## Goal
The objective of this project is to Build one or more classification models to determine the player using the other columns as features. I will follow data preparation and feature engineering process before I use a classification model to predict the player.

## Load and View the Dataset
I import the necessary libraries:

In [240]:
import pandas as pd #load the data into panda data frames
from sklearn.naive_bayes import GaussianNB #naive bayes model
from sklearn.model_selection import train_test_split #split the dataset
from sklearn import preprocessing #label encoder
from sklearn.metrics import accuracy_score #generate accuracy score
from sklearn.ensemble import RandomForestClassifier #random forest model
from sklearn import tree #decision tree
from wordcloud import WordCloud #generate a word cloud
import matplotlib.pyplot as plt # to plot the word cloud
from matplotlib.pyplot import figure #to resize plot

Then I load Shakespeare plays data sets into the data frames. To understand what the columns meant, I referred to the data source, [Shakespeare plays](https://www.kaggle.com/kingburrito666/shakespeare-plays "Kaggle, Shakespeare Plays Dataset CSV"), which describes the columns as:
- **Dataline:** keeps track of the rows
- **Play:** play that the lines are from
- **PlayLinenumber:** actual line being spoken at any given time
- **ActSceneLine:** Act-Scene-Line from which any given line is from
- **Player:** player who is saying the line
- **PlayerLine:** line being spoken

This is what it looks like:

In [241]:
plays = pd.read_csv('../data/raw/Shakespeare_data.csv')
plays.head()

Unnamed: 0,Dataline,Play,PlayerLinenumber,ActSceneLine,Player,PlayerLine
0,1,Henry IV,,,,ACT I
1,2,Henry IV,,,,SCENE I. London. The palace.
2,3,Henry IV,,,,"Enter KING HENRY, LORD JOHN OF LANCASTER, the ..."
3,4,Henry IV,1.0,1.1.1,KING HENRY IV,"So shaken as we are, so wan with care,"
4,5,Henry IV,1.0,1.1.2,KING HENRY IV,"Find we a time for frighted peace to pant,"

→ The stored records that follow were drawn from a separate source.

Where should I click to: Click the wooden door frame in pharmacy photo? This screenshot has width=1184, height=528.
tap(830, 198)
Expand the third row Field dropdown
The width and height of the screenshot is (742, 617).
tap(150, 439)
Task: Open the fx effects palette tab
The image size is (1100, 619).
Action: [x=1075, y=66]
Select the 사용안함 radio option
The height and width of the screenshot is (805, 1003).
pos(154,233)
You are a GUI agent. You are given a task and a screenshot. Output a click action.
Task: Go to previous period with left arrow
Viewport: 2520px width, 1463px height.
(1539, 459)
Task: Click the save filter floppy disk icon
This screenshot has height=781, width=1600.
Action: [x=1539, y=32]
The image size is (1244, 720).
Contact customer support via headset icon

I save the player names in a list to later visualize it as a word cloud.

In [242]:
player_list = plays['Player'].dropna().to_string().replace(" ","").split('\n')

#remove the serial number in the beginning
for index, word in enumerate(player_name):
    player_list[index] = "".join(filter(lambda x: not x.isdigit(), word))

## Data Preparation

### Cleaning
1. Dataline
    - **Remove this column**
    - It seems to just be a serial number
    - Would not serve as a useful feature for the classification model
2. NaN
    - **Drop the rows where the ActSceneLine is NaN**
    - These lines just mention the entrance or exit of characters or sets the scene
    - Cleaning will help prepare statistical summaries of frequencies of a player's lines numbers and ensure *active* dialogs are not influenced by *passive* actions.
    - I choose ActSceneLine instead of PlayerLinenumber as the latter has a value even when it is describing a passive action, whereas the former is line specific and hence more descriptive.
3. PlayerLineNumber
     - Mention the current line being spoken within in act- might not be necessary
     - May **come in handy as a feature to the classification model**

In [243]:
plays = plays.drop(columns=['Dataline'])
plays = plays.dropna(subset=['ActSceneLine'])
plays.head()

Unnamed: 0,Play,PlayerLinenumber,ActSceneLine,Player,PlayerLine
3,Henry IV,1.0,1.1.1,KING HENRY IV,"So shaken as we are, so wan with care,"
4,Henry IV,1.0,1.1.2,KING HENRY IV,"Find we a time for frighted peace to pant,"
5,Henry IV,1.0,1.1.3,KING HENRY IV,And breathe short-winded accents of new broils
6,Henry IV,1.0,1.1.4,KING HENRY IV,To be commenced in strands afar remote.
7,Henry IV,1.0,1.1.5,KING HENRY IV,No more the thirsty entrance of this soil


## Feature Engineering

### Extraction
The time stamp example was discussed in class, which encourages to split the date, month and year. Siimilarly, I split the act, scene and line number as their own columns and drop the one combined column.

In [244]:
plays[['Act','Scene', 'Line']] = plays.ActSceneLine.str.split(".",expand=True)
plays = plays.drop(columns=['ActSceneLine'])
plays.head()

Unnamed: 0,Play,PlayerLinenumber,Player,PlayerLine,Act,Scene,Line
3,Henry IV,1.0,KING HENRY IV,"So shaken as we are, so wan with care,",1,1,1
4,Henry IV,1.0,KING HENRY IV,"Find we a time for frighted peace to pant,",1,1,2
5,Henry IV,1.0,KING HENRY IV,And breathe short-winded accents of new broils,1,1,3
6,Henry IV,1.0,KING HENRY IV,To be commenced in strands afar remote.,1,1,4
7,Henry IV,1.0,KING HENRY IV,No more the thirsty entrance of this soil,1,1,5


### Tranformation
To perform statistical analysis and to feed into the classification models, it will be a good idea to encode the strings into integer values as the models do not work with strings.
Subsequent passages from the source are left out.